The proposed work will provide much needed information critical for establishing the functional significance of gut-specific sensing mechanisms that have potential to contribute to satiety, leading to a reduced risk of obesity and its comorbidities.

Who will benefit from this research?
It is anticipated that the application of the data from this proposed work will have potential for improving health and thus the quality of life in an increasingly obesity-prone society. The data will first benefit those studying the treatment of obesity and diabetes in academia and the pharmaceutical industry, and possibly also those in the food industry working on nutraceuticals to aid the management of body weight.

This project aims primarily to provide a foundation for future work investigating the complexity of gut-specific mechanisms involved in obesity and diabetes, as well as the mechanisms involved in the acute and longer-term therapeutic benefits of bariatric surgery. It may thus benefit stake holders such as obese and diabetic patients, and the National Health Service.

How will they benefit from this research?
Determining the signalling pathways by which the gut senses the multiplicity of nutrient stimuli it receives and then co-ordinates the appropriate healthy hormonal response to this intake will provide vital information to those investigating the systems that regulate food intake and energy homeostasis in animals models and man.
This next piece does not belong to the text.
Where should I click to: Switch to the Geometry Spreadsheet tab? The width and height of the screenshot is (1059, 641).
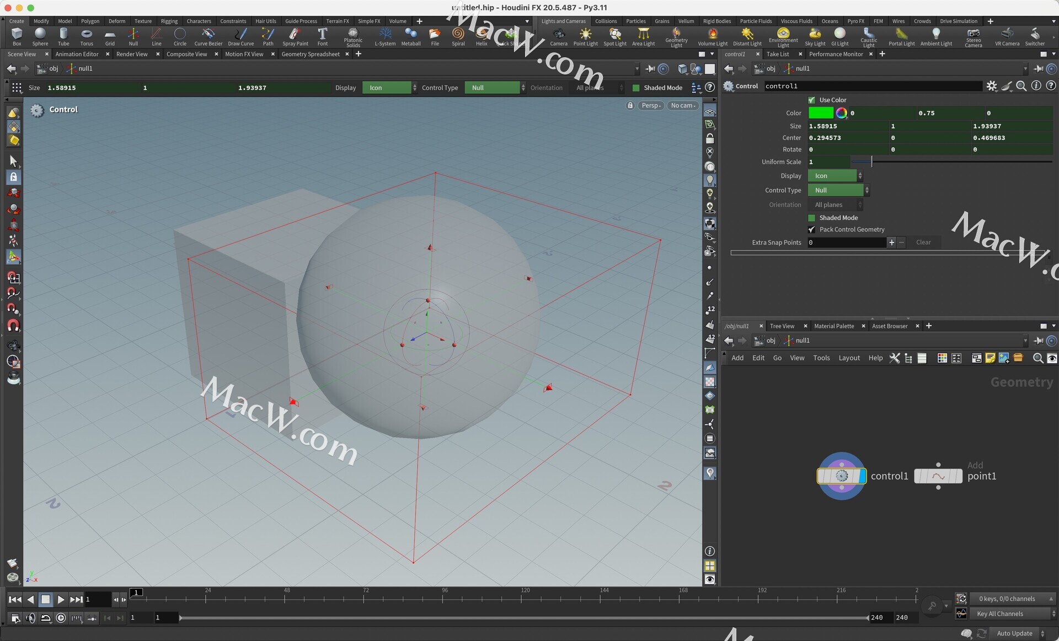pos(310,54)
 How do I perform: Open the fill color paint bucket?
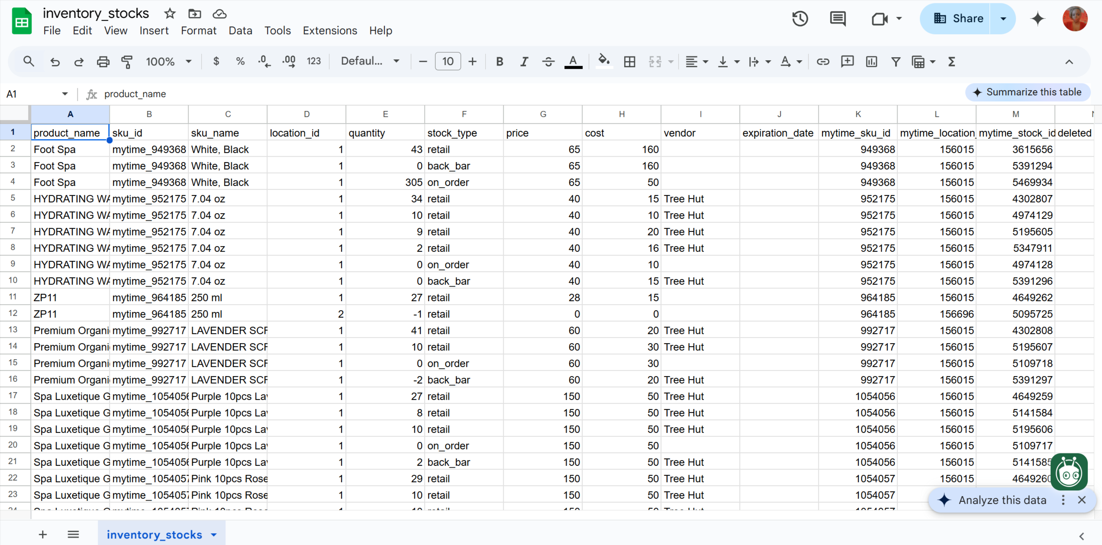[604, 62]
If supported by further studies showing that specific nutrient ligand combinations can amplify the release of satiety-inducing hormones such as PYY and GLP-1 over the longer term, then targeting these mechanisms to optimally mimic these nutrient combinations may provide new therapeutic strategies for treating obesity and have a significant impact on obesity treatment. Current obesity therapies are few and relatively ineffective. Roux-en-Y bariatric surgery in contrast is very effective at causing long-term weight loss and resolving diabetes in a high proportion (~80%) of patients, but it is expensive and not available to the growing numbers of obese patients. A chemical alterative to, or an an adjunct with bypass surgery could potentially have economic benefits by reducing the costs of obesity to the NHS and reducing the costs of associated losses in economic productivity. There could thus be significant quality-of-life benefits and health benefits to the obese and over-weight. Such benefits would however require further preclinical and clinical human studies well beyond the time line of this project, and these may be expected to yield therapeutic benefit within 10 years.